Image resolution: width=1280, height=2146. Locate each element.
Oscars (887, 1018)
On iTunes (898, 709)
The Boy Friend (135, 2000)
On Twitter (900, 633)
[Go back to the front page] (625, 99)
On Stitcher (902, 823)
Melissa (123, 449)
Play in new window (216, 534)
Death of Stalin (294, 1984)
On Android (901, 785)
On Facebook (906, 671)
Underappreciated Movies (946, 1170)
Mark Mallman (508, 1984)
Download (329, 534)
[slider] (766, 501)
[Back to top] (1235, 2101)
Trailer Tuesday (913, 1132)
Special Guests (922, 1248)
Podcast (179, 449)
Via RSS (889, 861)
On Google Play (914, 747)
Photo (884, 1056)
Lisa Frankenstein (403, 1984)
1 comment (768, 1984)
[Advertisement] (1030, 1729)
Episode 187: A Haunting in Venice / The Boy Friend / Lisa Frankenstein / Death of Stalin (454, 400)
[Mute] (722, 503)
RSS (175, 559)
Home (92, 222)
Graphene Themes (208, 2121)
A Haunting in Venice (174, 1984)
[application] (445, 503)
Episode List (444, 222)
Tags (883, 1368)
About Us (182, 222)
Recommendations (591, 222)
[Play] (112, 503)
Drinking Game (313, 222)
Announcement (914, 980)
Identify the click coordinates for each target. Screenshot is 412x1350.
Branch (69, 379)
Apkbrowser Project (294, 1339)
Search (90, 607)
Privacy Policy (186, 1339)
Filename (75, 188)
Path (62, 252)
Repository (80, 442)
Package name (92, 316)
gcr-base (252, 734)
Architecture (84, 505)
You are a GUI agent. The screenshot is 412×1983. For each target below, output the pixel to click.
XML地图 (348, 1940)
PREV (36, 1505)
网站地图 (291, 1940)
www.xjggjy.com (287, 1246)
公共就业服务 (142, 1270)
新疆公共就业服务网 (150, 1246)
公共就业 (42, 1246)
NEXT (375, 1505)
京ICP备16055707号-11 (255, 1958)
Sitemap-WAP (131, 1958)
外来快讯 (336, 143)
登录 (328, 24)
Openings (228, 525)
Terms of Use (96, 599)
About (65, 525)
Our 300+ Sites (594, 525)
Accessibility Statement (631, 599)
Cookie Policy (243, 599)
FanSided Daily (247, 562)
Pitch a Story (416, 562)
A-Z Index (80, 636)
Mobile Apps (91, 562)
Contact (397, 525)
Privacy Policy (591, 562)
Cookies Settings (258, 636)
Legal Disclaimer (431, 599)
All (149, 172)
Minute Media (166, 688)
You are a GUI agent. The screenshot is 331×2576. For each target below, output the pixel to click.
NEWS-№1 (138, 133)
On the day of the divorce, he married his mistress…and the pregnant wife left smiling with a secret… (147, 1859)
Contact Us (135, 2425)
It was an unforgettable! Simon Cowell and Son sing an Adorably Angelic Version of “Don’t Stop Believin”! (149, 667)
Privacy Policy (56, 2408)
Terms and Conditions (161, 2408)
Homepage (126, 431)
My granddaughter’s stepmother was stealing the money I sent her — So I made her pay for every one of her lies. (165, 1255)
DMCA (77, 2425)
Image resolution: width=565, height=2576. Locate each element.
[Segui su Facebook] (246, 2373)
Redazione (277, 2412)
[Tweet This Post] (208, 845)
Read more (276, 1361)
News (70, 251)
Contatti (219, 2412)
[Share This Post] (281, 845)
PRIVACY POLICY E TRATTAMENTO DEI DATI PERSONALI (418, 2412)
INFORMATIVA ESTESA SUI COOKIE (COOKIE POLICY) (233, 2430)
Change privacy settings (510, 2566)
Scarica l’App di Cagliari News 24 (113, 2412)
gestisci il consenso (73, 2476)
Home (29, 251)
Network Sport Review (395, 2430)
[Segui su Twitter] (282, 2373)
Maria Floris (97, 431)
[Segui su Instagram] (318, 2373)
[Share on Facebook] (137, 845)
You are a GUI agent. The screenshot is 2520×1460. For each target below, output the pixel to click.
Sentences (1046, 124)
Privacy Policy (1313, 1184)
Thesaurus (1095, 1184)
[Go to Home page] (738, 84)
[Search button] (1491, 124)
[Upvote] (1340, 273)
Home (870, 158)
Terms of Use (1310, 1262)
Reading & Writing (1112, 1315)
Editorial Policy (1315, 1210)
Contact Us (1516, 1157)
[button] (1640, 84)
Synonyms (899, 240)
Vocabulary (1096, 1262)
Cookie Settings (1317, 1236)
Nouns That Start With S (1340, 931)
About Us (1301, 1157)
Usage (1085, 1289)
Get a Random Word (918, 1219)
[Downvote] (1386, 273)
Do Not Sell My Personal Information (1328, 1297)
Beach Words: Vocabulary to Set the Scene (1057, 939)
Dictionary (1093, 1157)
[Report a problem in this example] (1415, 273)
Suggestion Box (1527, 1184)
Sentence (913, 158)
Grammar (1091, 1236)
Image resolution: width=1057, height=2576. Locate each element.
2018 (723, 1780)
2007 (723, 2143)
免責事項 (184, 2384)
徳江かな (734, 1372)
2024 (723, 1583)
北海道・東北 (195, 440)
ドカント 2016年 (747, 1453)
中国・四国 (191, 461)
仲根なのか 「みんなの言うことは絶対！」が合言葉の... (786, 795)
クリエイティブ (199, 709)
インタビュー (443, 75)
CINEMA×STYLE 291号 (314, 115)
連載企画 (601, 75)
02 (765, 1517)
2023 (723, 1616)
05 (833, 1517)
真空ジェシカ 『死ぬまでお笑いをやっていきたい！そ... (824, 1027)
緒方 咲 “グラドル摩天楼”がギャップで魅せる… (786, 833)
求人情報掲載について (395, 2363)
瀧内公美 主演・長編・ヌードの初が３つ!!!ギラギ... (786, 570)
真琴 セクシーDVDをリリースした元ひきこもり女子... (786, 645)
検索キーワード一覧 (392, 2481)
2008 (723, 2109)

[Activity]
Keep both end lines and retype everything in the records above from the line containing "Lisa Frankenstein (403, 1984)" through the line containing "[application] (445, 503)", exactly, with nothing else.

[Response to this task]
Lisa Frankenstein (403, 1984)
1 comment (768, 1984)
[Advertisement] (1030, 1729)
Episode 187: A Haunting in Venice / The Boy Friend / Lisa Frankenstein / Death of Stalin (454, 400)
[Mute] (722, 503)
RSS (175, 559)
Home (92, 222)
Graphene Themes (208, 2121)
A Haunting in Venice (174, 1984)
[application] (445, 503)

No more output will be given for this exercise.